NHL free-agency review: How Vegas Golden Knights stack up in Pacific Division

Editor’s note: NHL free agency was fast and furious, and the moves that teams did (and did not) make set the tone for next season. All week, we’ll examine the Sharks’ Pacific Division rivals, and whether their free-agency approach put them in better, worse or the same position. Today, we dive into the Vegas Golden Knights.

The 2019 Stanley Cup playoffs can't be talked about without Game 7 between the Sharks and the Golden Knights in the Western Conference first round

In addition to being the ultimate edge-of-your-seat viewing experience, it gave the rest of the hockey world a glimpse into the bitter rivalry that has very quickly manifested between these two teams.

Despite being around for only two seasons, the Golden Knights have become a force to be reckoned with. And with most of the Pacific Division teams having down seasons, Vegas has emerged as San Jose's biggest competition on the West Coast.

So while the Sharks have a lot to focus on this offseason in terms of their own roster, it doesn't hurt to take a peek at what the opposition is up to, especially a team with no cap space to work with.

Here's a look at what Vegas has been up to since the free-agent market opened up.

Players who stayed

Vegas has been incredibly busy getting its players signed to deals this offseason, keeping important pieces of its roster together. They made the most noise in late June when they signed high-scoring center William Karlsson to an eight-year deal. The top-line pivot ranked second on the team last year with 56 regular-season points.

Vegas also kept some of their depth from last season, locking up forwards Tomas Nosek and Brandon Pirri, and backup goalie Malcolm Subban. 

The Golden Knights still have a couple of players hanging out as free agents. But given they currently have zero room under the salary cap, according to CapFriendly, there will be moves made before anyone else gets signed.

Players who left

The lack of breathing room under the salary cap has, as expected, signaled the exit of a handful of players Vegas had on its roster last season.

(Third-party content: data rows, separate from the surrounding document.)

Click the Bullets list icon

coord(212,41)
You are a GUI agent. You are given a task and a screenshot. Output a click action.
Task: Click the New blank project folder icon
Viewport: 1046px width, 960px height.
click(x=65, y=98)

Defenseman Colin Miller was traded to the Buffalo Sabres and forward Erik Haula was traded to the Carolina Hurricanes ahead of free agency. Center Ryan Carpenter signed a three-year deal with the Chicago Blackhawks in the first couple hours of free agency, and French forward Pierre-Edouard Bellemare became one of many players scooped up by the Colorado Avalanche that same day.

Rumors have also been swirling that RFA Nikita Gusev could be headed to another team given Vegas doesn't have any room left under the cap, but there could also be another trade in the works to free up some money.

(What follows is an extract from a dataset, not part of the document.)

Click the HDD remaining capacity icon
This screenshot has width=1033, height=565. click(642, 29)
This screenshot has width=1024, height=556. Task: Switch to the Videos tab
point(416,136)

While the moves leave roles to be filled on Vegas' roster, it allows some of its promising young prospects to step up. The Golden Knights likely aren't done making moves this summer.

Better, worse, or the same?

Even with some pieces being moved around this offseason, the core of the Golden Knights is still intact.

With no cap space to work with, Vegas probably will make more moves this offseason. The Knights still, however, look like they're going to be the Sharks' toughest division rival for another season.